EXERCISE DETAILS →
Starting at the line that contains "For every named" in the listing below, write out every line word for word until you have written the line that contains "Modern Design (670, 322)".

====

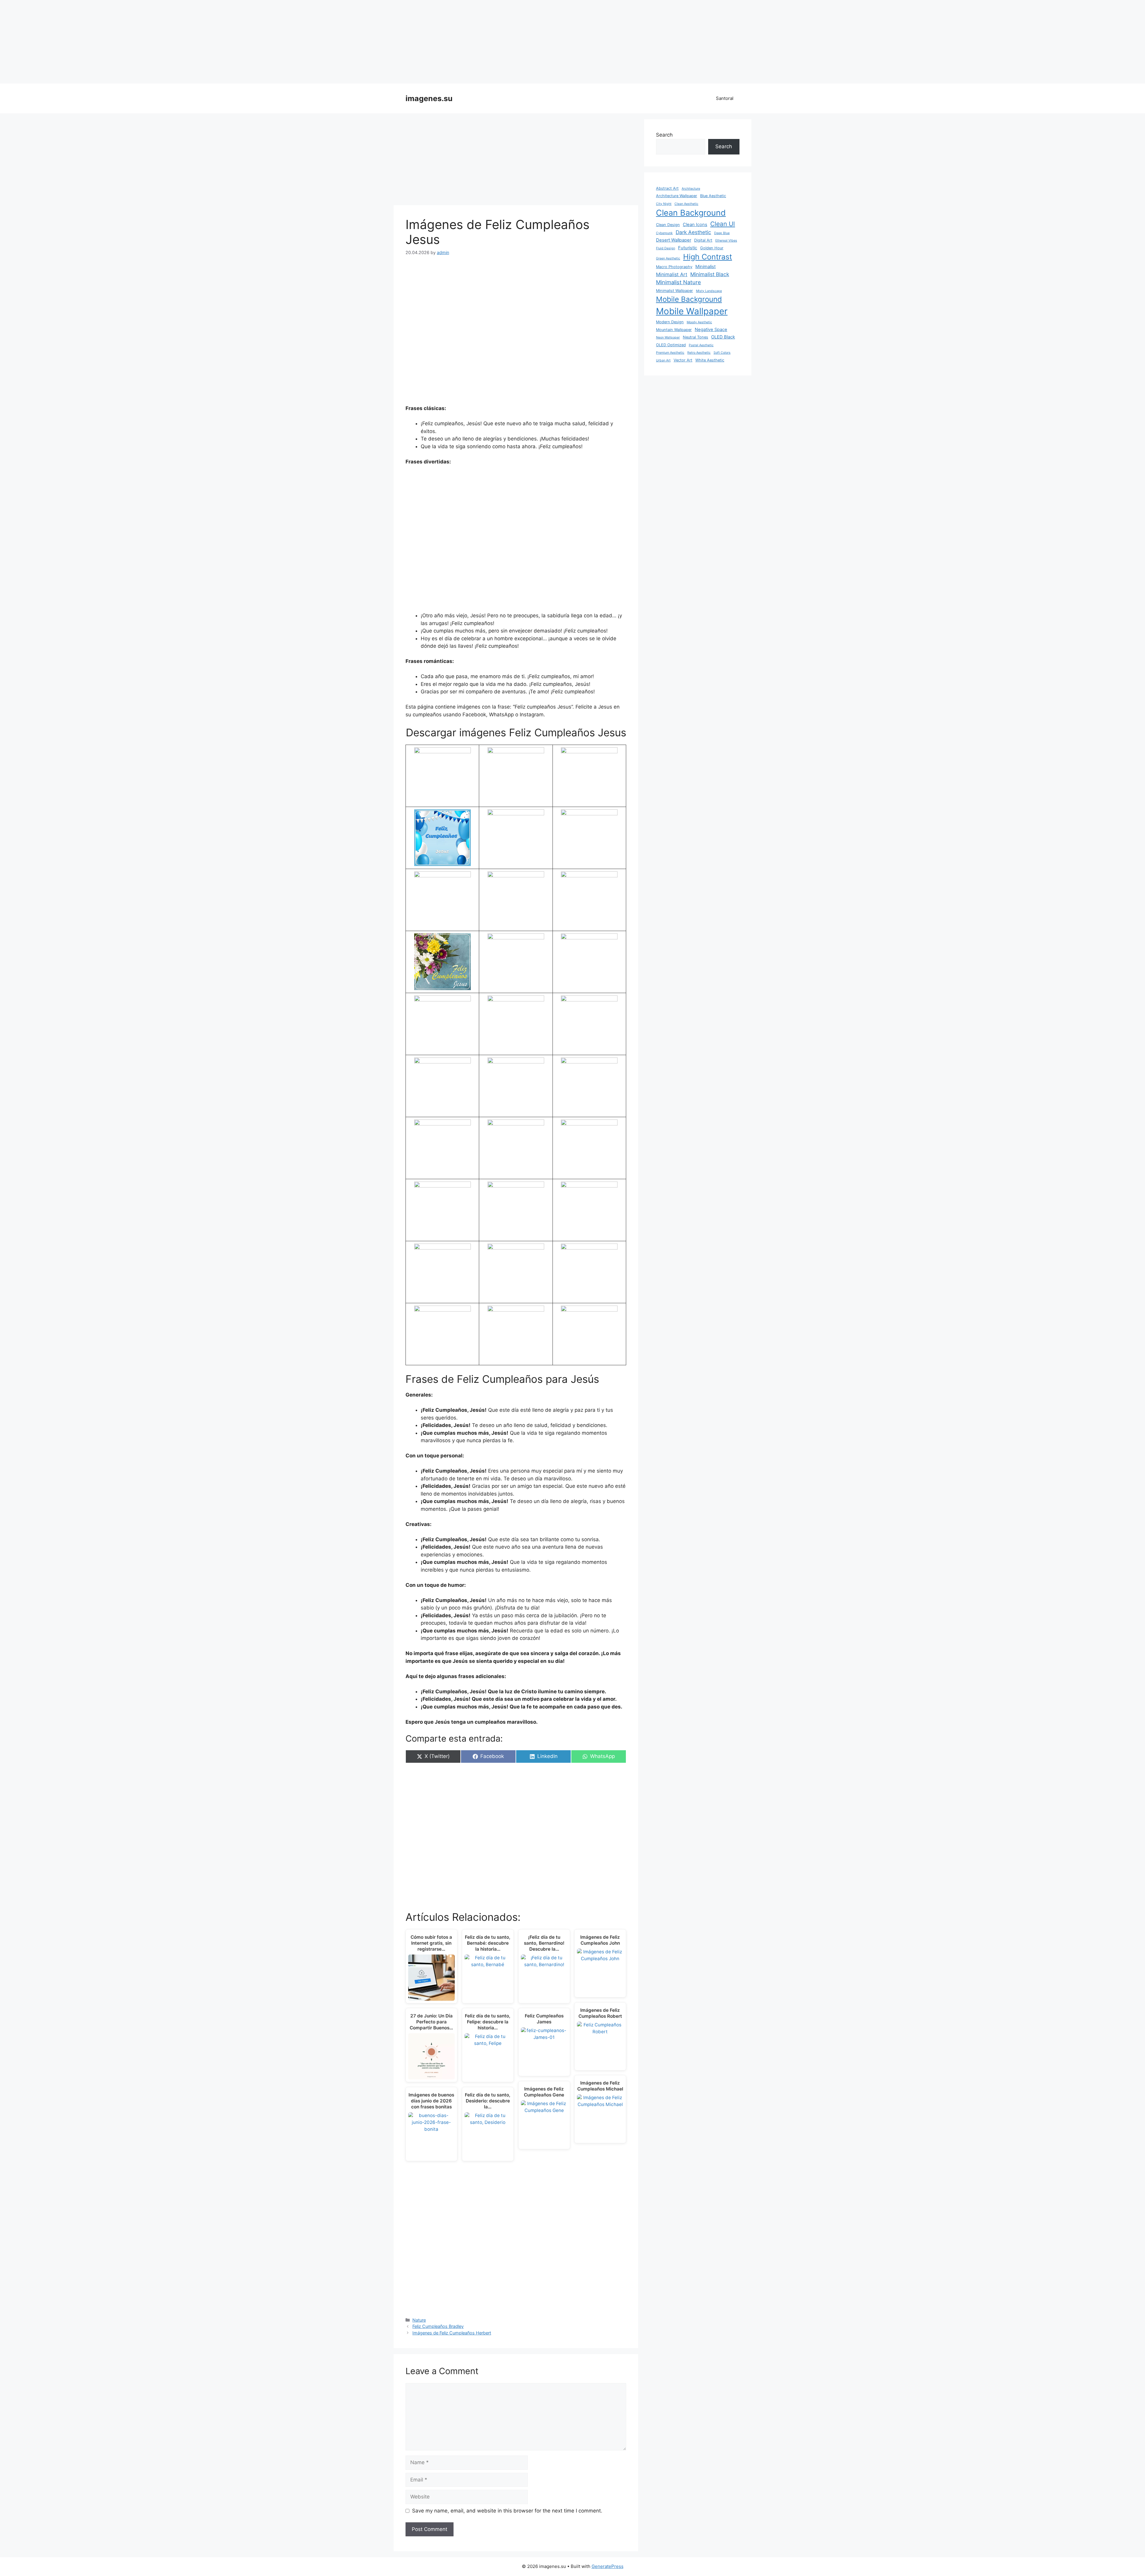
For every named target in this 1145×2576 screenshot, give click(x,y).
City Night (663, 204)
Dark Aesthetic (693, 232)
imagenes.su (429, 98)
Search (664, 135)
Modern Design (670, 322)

====

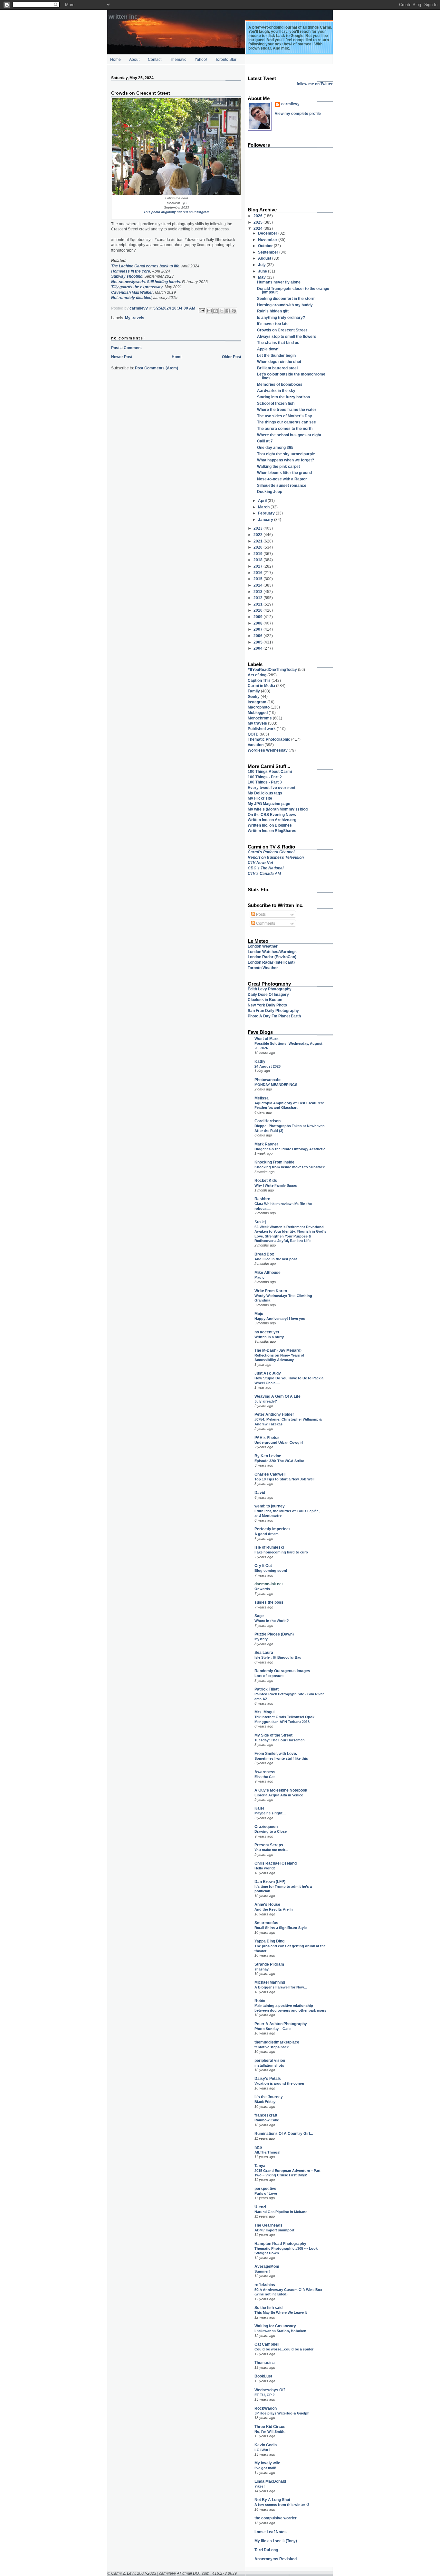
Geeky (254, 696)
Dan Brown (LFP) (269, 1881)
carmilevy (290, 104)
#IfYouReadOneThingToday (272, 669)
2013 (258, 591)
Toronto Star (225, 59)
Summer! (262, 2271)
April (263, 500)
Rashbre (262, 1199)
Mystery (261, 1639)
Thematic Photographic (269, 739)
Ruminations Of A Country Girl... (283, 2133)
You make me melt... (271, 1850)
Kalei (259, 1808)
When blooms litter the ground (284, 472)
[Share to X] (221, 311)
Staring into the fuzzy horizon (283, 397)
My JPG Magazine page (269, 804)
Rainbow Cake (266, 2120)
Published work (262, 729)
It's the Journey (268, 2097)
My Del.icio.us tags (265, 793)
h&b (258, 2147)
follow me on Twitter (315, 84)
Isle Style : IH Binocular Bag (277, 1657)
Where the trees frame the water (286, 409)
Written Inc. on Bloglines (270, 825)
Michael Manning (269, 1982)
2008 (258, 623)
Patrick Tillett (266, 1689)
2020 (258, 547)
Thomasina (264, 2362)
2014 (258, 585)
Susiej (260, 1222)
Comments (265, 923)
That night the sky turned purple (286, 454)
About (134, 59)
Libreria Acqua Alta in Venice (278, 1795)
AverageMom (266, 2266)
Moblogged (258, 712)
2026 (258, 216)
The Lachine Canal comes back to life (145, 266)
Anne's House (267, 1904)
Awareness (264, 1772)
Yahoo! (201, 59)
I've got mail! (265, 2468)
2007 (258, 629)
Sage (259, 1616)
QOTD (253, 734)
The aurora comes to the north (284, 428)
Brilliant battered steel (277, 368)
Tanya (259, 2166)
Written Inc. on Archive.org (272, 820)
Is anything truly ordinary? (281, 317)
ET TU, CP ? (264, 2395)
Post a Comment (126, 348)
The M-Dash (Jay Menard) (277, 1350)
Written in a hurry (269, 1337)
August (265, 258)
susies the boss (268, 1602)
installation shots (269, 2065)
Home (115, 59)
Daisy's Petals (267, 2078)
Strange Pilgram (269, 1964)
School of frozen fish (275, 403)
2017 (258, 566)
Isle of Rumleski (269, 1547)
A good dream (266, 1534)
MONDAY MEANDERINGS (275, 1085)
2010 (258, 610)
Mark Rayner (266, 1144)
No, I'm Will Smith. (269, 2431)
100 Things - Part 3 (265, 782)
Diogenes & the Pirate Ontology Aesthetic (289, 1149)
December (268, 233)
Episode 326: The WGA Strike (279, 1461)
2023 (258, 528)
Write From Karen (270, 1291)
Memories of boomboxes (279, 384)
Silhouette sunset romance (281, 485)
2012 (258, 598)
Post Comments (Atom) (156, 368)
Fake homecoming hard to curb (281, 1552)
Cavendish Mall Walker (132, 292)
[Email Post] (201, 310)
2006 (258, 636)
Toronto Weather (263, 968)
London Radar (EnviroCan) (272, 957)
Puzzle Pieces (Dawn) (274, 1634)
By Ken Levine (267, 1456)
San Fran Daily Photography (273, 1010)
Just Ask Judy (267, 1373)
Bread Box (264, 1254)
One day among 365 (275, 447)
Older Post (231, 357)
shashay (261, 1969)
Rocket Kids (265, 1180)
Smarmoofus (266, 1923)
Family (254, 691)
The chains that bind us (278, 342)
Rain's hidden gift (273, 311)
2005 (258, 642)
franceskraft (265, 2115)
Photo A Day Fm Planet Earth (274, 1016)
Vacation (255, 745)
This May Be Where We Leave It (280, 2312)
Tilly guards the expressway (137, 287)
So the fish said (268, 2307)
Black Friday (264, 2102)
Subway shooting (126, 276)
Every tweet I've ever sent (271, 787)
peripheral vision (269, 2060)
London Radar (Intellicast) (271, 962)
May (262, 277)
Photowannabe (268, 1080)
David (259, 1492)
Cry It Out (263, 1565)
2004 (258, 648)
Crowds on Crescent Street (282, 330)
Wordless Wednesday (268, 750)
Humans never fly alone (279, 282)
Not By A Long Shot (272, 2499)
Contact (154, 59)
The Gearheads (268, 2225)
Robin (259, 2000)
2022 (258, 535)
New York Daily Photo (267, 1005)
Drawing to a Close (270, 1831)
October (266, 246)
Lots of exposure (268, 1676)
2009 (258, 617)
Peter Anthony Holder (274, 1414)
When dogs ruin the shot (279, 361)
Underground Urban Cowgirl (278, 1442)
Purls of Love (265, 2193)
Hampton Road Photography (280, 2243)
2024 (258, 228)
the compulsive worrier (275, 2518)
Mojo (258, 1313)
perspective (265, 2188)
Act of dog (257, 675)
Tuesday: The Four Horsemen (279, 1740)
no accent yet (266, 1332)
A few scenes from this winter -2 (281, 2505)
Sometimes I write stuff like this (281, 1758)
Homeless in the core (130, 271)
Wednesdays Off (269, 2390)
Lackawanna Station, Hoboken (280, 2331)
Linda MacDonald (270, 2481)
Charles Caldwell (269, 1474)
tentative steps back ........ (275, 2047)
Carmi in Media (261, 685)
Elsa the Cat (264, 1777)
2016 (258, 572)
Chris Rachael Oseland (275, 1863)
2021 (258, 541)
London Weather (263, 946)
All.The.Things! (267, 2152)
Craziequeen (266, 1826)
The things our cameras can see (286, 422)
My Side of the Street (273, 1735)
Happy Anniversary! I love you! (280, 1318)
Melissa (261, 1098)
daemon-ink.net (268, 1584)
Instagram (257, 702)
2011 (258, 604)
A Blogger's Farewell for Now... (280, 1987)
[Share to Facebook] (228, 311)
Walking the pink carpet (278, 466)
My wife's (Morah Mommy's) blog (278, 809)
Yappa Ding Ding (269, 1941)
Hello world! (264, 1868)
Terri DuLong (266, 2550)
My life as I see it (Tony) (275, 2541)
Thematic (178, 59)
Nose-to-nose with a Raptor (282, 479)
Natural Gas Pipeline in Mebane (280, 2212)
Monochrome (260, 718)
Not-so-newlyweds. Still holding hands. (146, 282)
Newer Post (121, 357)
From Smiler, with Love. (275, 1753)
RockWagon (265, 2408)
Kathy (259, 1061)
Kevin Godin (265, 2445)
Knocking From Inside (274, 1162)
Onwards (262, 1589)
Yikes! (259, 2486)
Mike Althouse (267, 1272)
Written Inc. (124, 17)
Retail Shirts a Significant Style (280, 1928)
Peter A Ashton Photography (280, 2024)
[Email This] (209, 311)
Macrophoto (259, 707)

====

ANSWER BOX →
For every named target in this 1145×2576 screenshot, give click(x,y).
City Night (663, 204)
Dark Aesthetic (693, 232)
imagenes.su (429, 98)
Search (664, 135)
Modern Design (670, 322)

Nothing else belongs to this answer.